Four months later, just as she was getting used to being a wife — and to being a stepmother to Tristan, then 14, who lived with them half time, and Eloise, then 4 and living primarily with her mother in Chicago — Glass was diagnosed with inoperable lung cancer. "Seriously, who's writing these punch lines?" she wondered aloud. "The cosmic irony of it all did strike me."
As 2013 began, her days became consumed with chemotherapy, radiation, marshaling her declining energy, living the best life she could in the time she had left, and finding a way to avoid a painful and debilitating ending.
"I'm not afraid of death," she told me. "I have been comfortable with the concept of my own mortality for a long time, long before my diagnosis."
But what she is afraid of, she said, is the particular brutality of a cancer death, "drowning in my own lung fluids with my family watching me suffer." Her husband knows about such death first hand, having watched both his parents die from cancer — something he and Glass talked about on their very first date.
The couple did a lot of Googling looking for "what our options might be, looking for a peaceful exit that would be a pill or cocktail I could take that would allow me to go to sleep at the time of my choosing." But no such pill or cocktail existed legally in California. "I felt like it was up to me to jerry-rig this, to find my way around the system because I didn't find the system acceptable."
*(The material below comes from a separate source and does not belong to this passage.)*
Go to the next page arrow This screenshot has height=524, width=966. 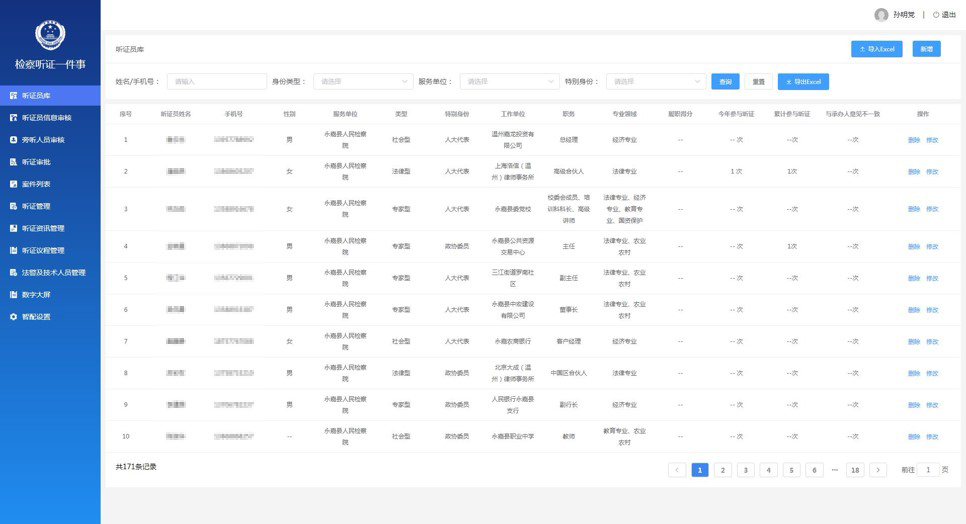click(x=877, y=470)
Glass remembered the advocacy group Compassion & Choices from having watched a documentary a few years earlier called . She contacted them to see if they could help her find a way to die on her own schedule. Later, when her cancer had stabilized, she became an unpaid volunteer for the organization. This has included speaking publicly on behalf of SB-128.
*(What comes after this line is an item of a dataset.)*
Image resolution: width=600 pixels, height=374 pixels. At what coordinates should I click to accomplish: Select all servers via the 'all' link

With her husband, Glass created "One Year With Lung Cancer," a video composed of one photograph a day of Glass going through her treatments, with musical accompaniment from Glass's brother, Lawrence. She also blogs about cancer for The Huffington Post, and started a second career as a motivational speaker, giving talks at spas in Arizona and Mexico.
Seymour took early retirement from his tech job and the couple settled into a routine, as far as the treatment schedule would allow. They worked in their shared home office in the morning, met for lunch, went together to the gym where Glass swam and Seymour lifted weights, and returned home for dinner with Tristan. Many evenings they took an after-dinner walk.
"The days are really lovely," she said at the time, "except for this part where I have cancer."
Getting the right-to-die law passed "means I would have the rest of my life when I would be able to live in peace."
Now her focus is on getting SB-128 passed. "I'm doing everything I can to extend my life," she said at a press conference from the state capitol building last January, when the bill was introduced. "No one should have the right to prolong my death."
Glass is already suffering a good deal, but she said it's too soon to decide how much suffering would be enough to make her start thinking about hastening her death. Her plan now is to tough it out through the grueling chemotherapy, which usually takes four to six months. "Then we'll see where I am," she said.
"But regardless of whatever happens to my cancer," she added, "it would be an enormous relief to me if this bill passes in September and the governor signs it."
The earliest the law could go into effect is January 1, 2016, which might turn out to be too late to help her directly. But even if she doesn't live to see it implemented, Glass said, knowing it was on the horizon "means I would have the rest of my life when I would be able to live in peace."